EM1901-21_2.jpg Fig2: Immunohistochemical analysis of paraffin-embedded human tonsil tissue using anti-Myeloperoxidase antibody. The section was pre-treated using heat mediated antigen retrieval with Tris-EDTA buffer (pH 8.0-8.4) for 20 minutes.The tissues were blocked in 5% BSA for 30 minutes at room temperature, washed with ddH2O and PBS, and then probed with the primary antibody (EM1901-21, 1/200) for 30 minutes at room temperature. The detection was performed using an HRP conjugated compact polymer system. DAB was used as the chromogen. Tissues were counterstained with hematoxylin and mounted with DPX.
EM1901-21_3.jpg Fig3: Immunohistochemical analysis of paraffin-embedded human colon tissue using anti-Myeloperoxidase antibody. The section was pre-treated using heat mediated antigen retrieval with Tris-EDTA buffer (pH 8.0-8.4) for 20 minutes.The tissues were blocked in 5% BSA for 30 minutes at room temperature, washed with ddH2O and PBS, and then probed with the primary antibody (EM1901-21, 1/50) for 30 minutes at room temperature. The detection was performed using an HRP conjugated compact polymer system. DAB was used as the chromogen. Tissues were counterstained with hematoxylin and mounted with DPX.
EM1901-21_4.jpg Fig4: Immunohistochemical analysis of paraffin-embedded human colon carcinoma tissue using anti-Myeloperoxidase antibody. The section was pre-treated using heat mediated antigen retrieval with Tris-EDTA buffer (pH 8.0-8.4) for 20 minutes.The tissues were blocked in 5% BSA for 30 minutes at room temperature, washed with ddH2O and PBS, and then probed with the primary antibody (EM1901-21, 1/200) for 30 minutes at room temperature. The detection was performed using an HRP conjugated compact polymer system. DAB was used as the chromogen. Tissues were counterstained with hematoxylin and mounted with DPX.

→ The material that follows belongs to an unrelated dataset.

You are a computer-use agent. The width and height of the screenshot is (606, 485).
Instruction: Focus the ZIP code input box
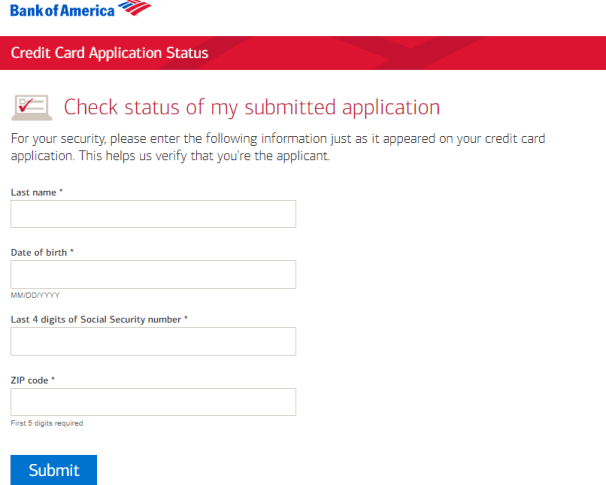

EM1901-21_5.jpg Fig5: Flow cytometric analysis of Myeloperoxidase was done on HL-60 cells. The cells were fixed, permeabilized and stained with the primary antibody (EM1901-21, 1/50) (red). After incubation of the primary antibody at room temperature for an hour, the cells were stained with a Alexa Fluor 488-conjugated Goat anti-Mouse IgG Secondary antibody at 1/1,000 dilution for 30 minutes.Unlabelled sample was used as a control (cells without incubation with primary antibody; black).
Note: All products are “FOR RESEARCH USE ONLY AND ARE NOT INTENDED FOR DIAGNOSTIC OR THERAPEUTIC USE”.